* Excerpted passage:
-- Opening Marker --

The lateral collateral ligament (LCL) is rarely injured in isolation. Injuries to this ligament typically occur in association with more significant multi-ligament injuries to the knee.

The LCL is attached to the lateral epicondyle of the femur between the lateral gastrocnemius above and the popliteus below. Inferiorly it attaches to the head of the fibula. The LCL is the primary restraint to varus stress. In full extension, varus stability is also contributed to by the posterior capsule and postero-lateral corner (PLC). The PLC is a complex structure which includes the LCL, popliteus, biceps femoris and the popliteofibular ligament. Forty per cent of PLC injuries occur as a result of sport. 5

 

History

The LCL and PLC are typically injured during a varus and/or hyperextension injury. A blow (directed in a posterolateral direction) to the medial tibia when the athlete’s knee is extended is another common mechanism. There is often damage to other ligaments within the knee, including the ACL and PCL. As with an isolated injury to the ACL, the injury does not necessarily involve significant trauma.

To view an injury to the LCL and (and other knee ligaments), click on this video. Please note the initial varus stress, followed by valgus and internal rotation, to the right knee of the injured player.

Examination

A comprehensive knee examination and assessment for other ligamentous examination and signs with particular reference to the following:

  • hyperextension of the knee
  • laxity of LCL in extension and 30 degrees knee flexion
  • dial test
  • posterior draw

A reverse pivot shift test has been described – but this is rarely useful outside of theatre. 6 The test starts in a position of knee flexion and the knee is moved into extension while an external rotation and valgus force are applied. The ITB reduces the knee as it moves from being a flexor to an extensor.

It is important to document the neurovascular status in patients with multi-ligament injuries.

-- Closing Marker --

* Saved entries:
-- Opening Marker --

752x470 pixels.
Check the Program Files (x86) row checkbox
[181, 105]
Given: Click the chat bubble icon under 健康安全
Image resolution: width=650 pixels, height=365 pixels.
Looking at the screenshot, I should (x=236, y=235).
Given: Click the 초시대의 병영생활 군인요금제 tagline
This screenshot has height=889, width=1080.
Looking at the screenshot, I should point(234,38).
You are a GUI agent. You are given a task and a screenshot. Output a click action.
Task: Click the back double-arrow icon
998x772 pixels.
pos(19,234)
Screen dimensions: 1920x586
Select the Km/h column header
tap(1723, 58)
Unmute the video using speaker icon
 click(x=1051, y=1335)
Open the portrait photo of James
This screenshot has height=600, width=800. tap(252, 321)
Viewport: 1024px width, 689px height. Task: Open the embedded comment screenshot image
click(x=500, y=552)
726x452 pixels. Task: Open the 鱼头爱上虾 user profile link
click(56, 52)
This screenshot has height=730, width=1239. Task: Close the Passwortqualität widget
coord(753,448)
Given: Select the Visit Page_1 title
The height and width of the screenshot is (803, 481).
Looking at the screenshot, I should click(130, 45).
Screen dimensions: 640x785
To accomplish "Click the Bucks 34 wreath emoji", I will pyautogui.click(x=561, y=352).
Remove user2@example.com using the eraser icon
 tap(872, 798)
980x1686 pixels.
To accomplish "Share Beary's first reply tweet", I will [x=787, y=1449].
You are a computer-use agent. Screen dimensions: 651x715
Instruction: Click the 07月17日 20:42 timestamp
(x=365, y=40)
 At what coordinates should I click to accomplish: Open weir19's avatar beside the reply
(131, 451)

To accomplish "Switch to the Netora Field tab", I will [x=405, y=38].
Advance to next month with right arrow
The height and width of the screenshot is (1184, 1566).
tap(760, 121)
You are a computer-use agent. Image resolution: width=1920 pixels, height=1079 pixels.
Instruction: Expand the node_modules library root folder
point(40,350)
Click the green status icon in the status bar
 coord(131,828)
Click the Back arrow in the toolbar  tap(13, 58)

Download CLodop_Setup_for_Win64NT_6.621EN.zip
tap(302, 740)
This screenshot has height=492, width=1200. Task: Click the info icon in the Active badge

-- Closing Marker --

* Exercise requirements:
1 - From the passage on the lateral collateral ligament, extract the text from "A comprehensive knee" up to and including "with multi-ligament injuries.".
2 - Using the passage on the lateral collateral ligament, answer the following:
(a) Where does the LCL attach inferiorly?
(b) What proportion of PLC injuries occur as a result of sport?
(c) What should be documented in patients with multi-ligament injuries?

* Numbered responses:
1 -
A comprehensive knee examination and assessment for other ligamentous examination and signs with particular reference to the following:

  • hyperextension of the knee
  • laxity of LCL in extension and 30 degrees knee flexion
  • dial test
  • posterior draw

A reverse pivot shift test has been described – but this is rarely useful outside of theatre. 6 The test starts in a position of knee flexion and the knee is moved into extension while an external rotation and valgus force are applied. The ITB reduces the knee as it moves from being a flexor to an extensor.

It is important to document the neurovascular status in patients with multi-ligament injuries.

2 -
(a) The head of the fibula.
(b) Forty per cent.
(c) Their neurovascular status.